Sekilas kedengarannya irrasional, bila kita introspeksi diri dari realitas haqiqi yang luas sebagai hasil ciptaan Tuhan, maka kita akan menyadari bahwa selama ini kita telah ditipu oleh bubuk realitas yang merupakan serpihan kecil dari kenyataan keluasan alam ini.
Dalam ketidakyakinan terhadap kehidupan nanti yang abadi, manusia terkadang tak segan mengenakan mahkota hidupnya seindah mungkin. Berbagai nafsu dilampiaskan tanpa batas, mumpung hidup sebelum mati sebab mati hanyalah dianggap akhir dari kesenangan hidup.
Agama hanya dianggap penghalang kemerdekaan hidup.
Agama hanya dianggap pengekang kebebasan Aji mumpung-nya.
Sehingga pengakuannya sebagai umat beragama hanya sekedar merk dagang belaka, yang isinya tidak sesuai dengan bungkusnya, yang dalamnya tak sesuai dengan luarnya.
Pengaji mumpung adalah manusia yang merusak mentalnya sendiri. Bila dibisikkan sebuah ayat yang berisi sanksi-sanksi Allah terhadap mereka, maka kuping mereka menjadi kuncup tak sudi menerima tuntunan sehingga tak yakin atas sanksi-sanksi nanti. Mereka cuma memegang satu motto :
Merdeka tanpa batas dalam kehidupan yang terbatas,
Bersenang-senang tanpa kekang dalam lahan hidup yang tidak panjana. Setelah itu, nonsens alam akhirat, persetan hari penghisaban.

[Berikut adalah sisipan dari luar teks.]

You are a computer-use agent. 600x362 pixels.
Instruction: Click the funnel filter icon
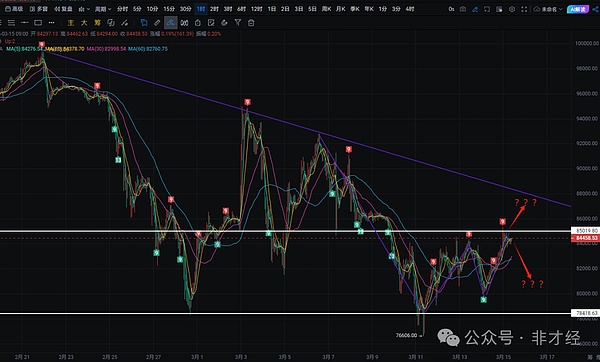point(238,23)
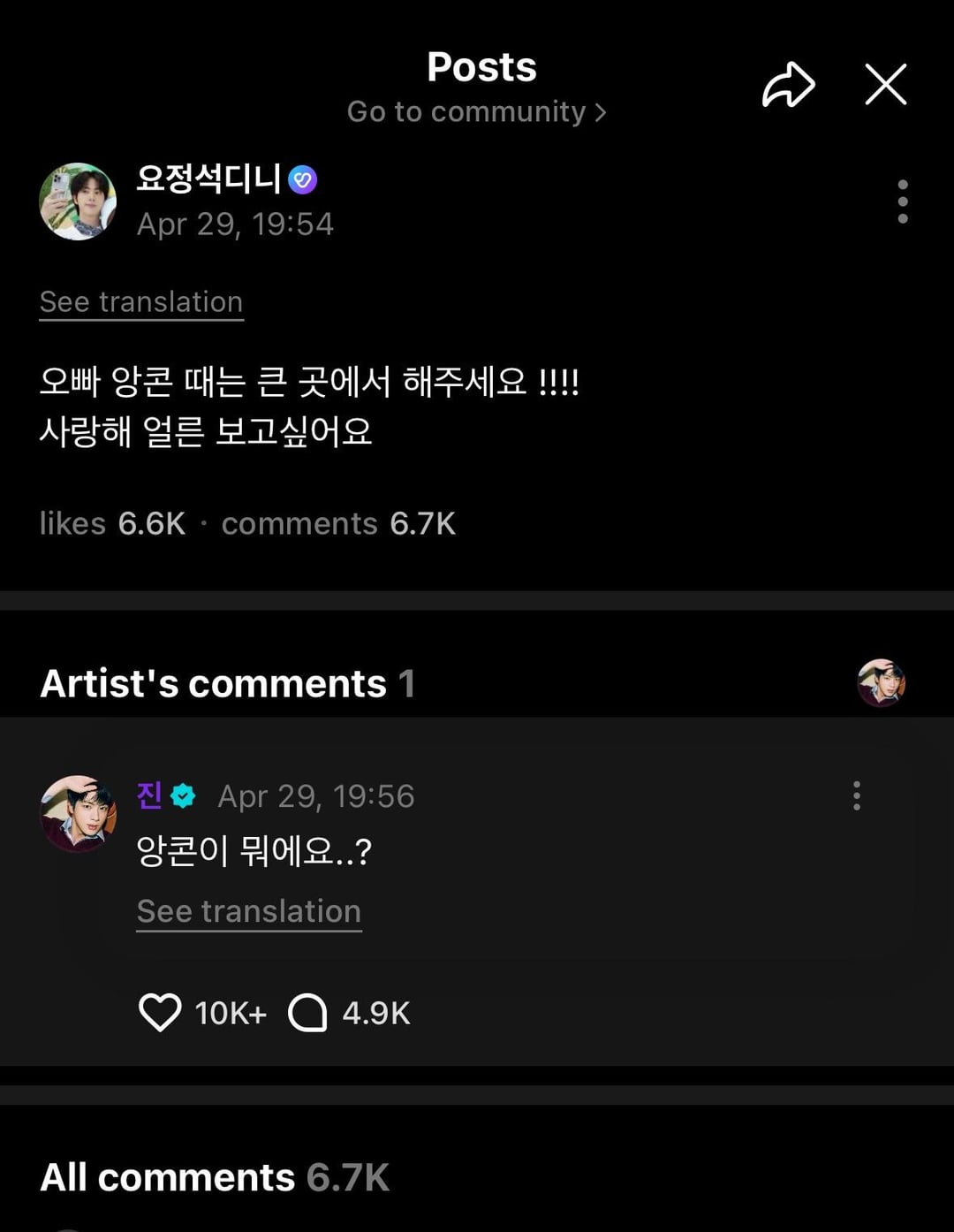Go to community link
954x1232 pixels.
[476, 112]
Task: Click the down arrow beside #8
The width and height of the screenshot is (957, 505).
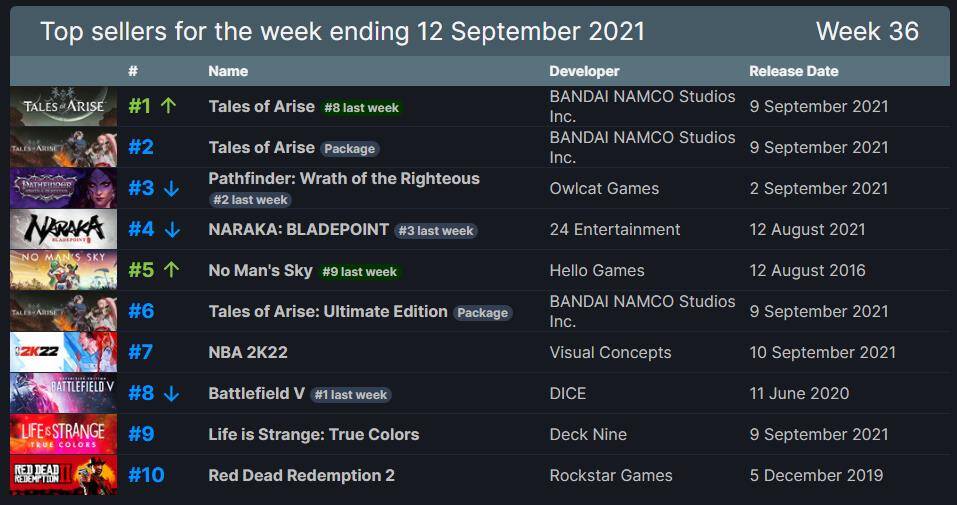Action: (171, 393)
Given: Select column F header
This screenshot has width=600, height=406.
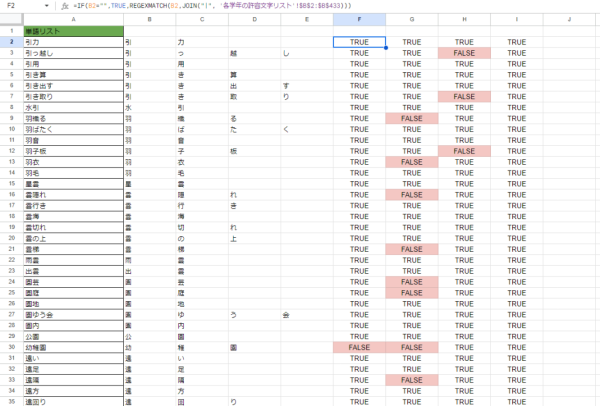Looking at the screenshot, I should [x=360, y=19].
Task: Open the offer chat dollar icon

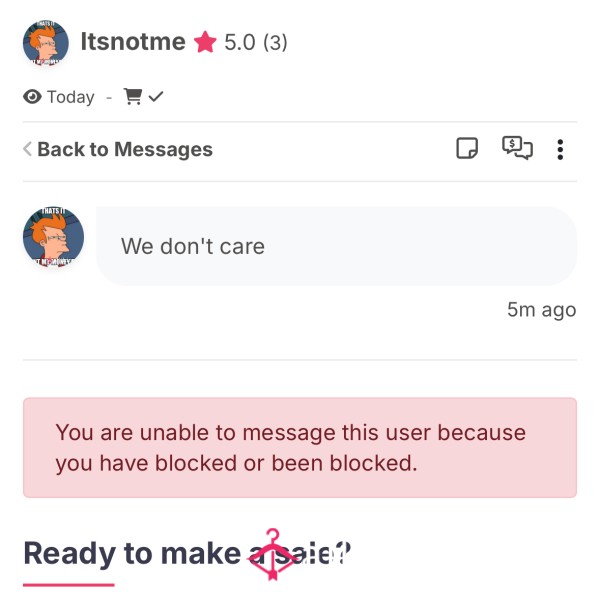Action: click(517, 148)
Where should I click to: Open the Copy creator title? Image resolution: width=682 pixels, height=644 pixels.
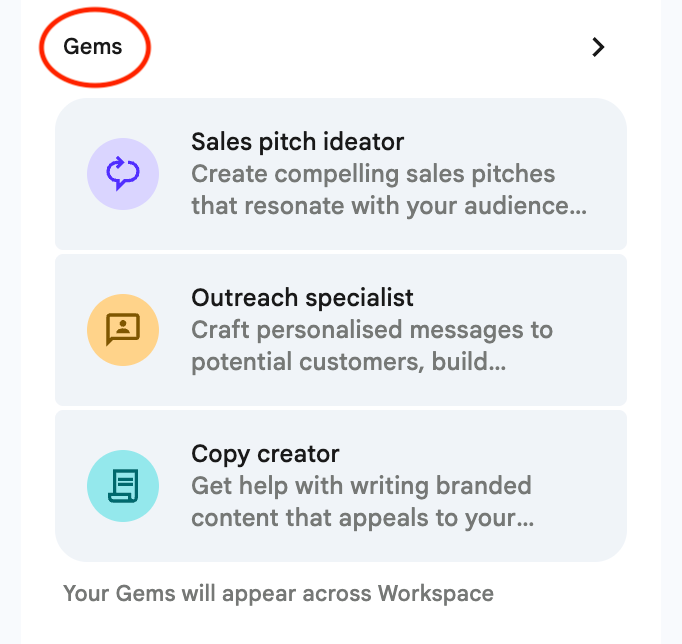(x=265, y=454)
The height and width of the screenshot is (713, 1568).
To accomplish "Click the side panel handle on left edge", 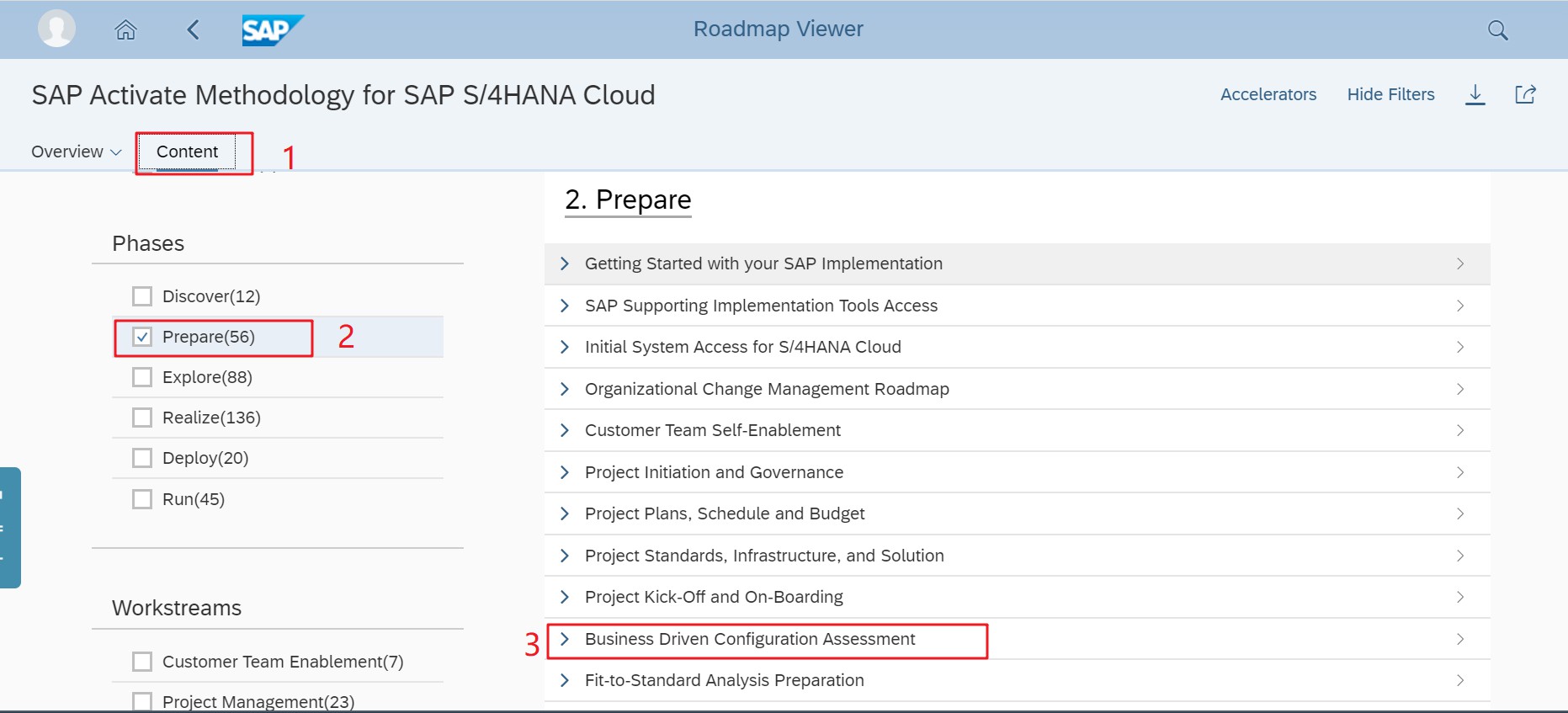I will tap(8, 527).
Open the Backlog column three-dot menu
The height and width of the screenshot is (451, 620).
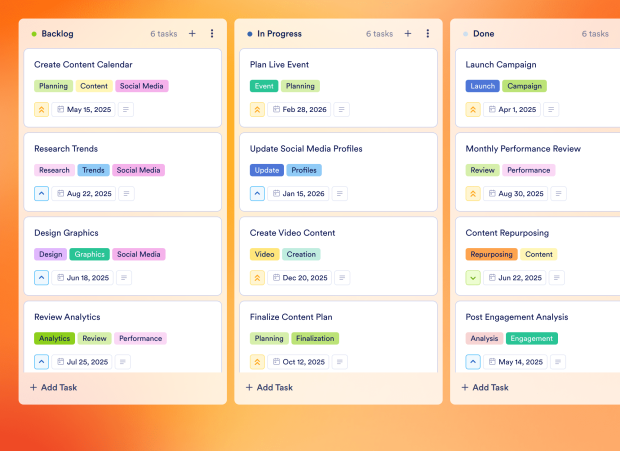pos(212,34)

Karena mereka Cuma meyakini kehidupan kini, maka berlomba-lombalah mereka mencari kesenangan hidup. Dan berkat gemerlapnya harta yang membuat silau jiwa fana, jadilah mereka budak harta atau abdinya harta benda, yang pengabdiannya terhadap harta benda itu teramat dominan mewarnai hidupnya sehingga pengabdian terhadap Allah akhirnya ditinggalkannya.

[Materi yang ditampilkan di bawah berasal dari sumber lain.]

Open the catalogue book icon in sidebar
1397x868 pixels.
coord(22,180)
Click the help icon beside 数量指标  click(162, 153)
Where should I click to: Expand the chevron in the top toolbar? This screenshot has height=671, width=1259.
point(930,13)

Manusia yang meninggalkan pengabdiannya terhadap Allah Sang Maha Pencipta adalah bagaikan bagian yang membohongi keutuhan cipta dimana sebuah ciptaan pastilah ada yang menciptakan-Nya.
Manusia yang diciptakan oleh Sang Khaliq, lantas tak menghargai Pencipta-Nya, sama halnya dengan mengkhianati realitas yang haqiqi. Jadi, mereka yang hidupnya beraji mumpung hingga lupa mengabdi kepada Allah Sang Maha Pencipta, sama saja dengan mengkhianati keberadaanya sendiri.
Ya, Allah,
hindarkanlah kami dari sifat mumpung dalam kesombongan yang membumbung.
Jagalah kerendahan hati kami dihadapan-Mu yang Maha Agung agar kami tetap ruku’ dan sujud dalam kesadaran realitas semesta sehingga kami tak tertipu oleh realitas sempit yang sementara.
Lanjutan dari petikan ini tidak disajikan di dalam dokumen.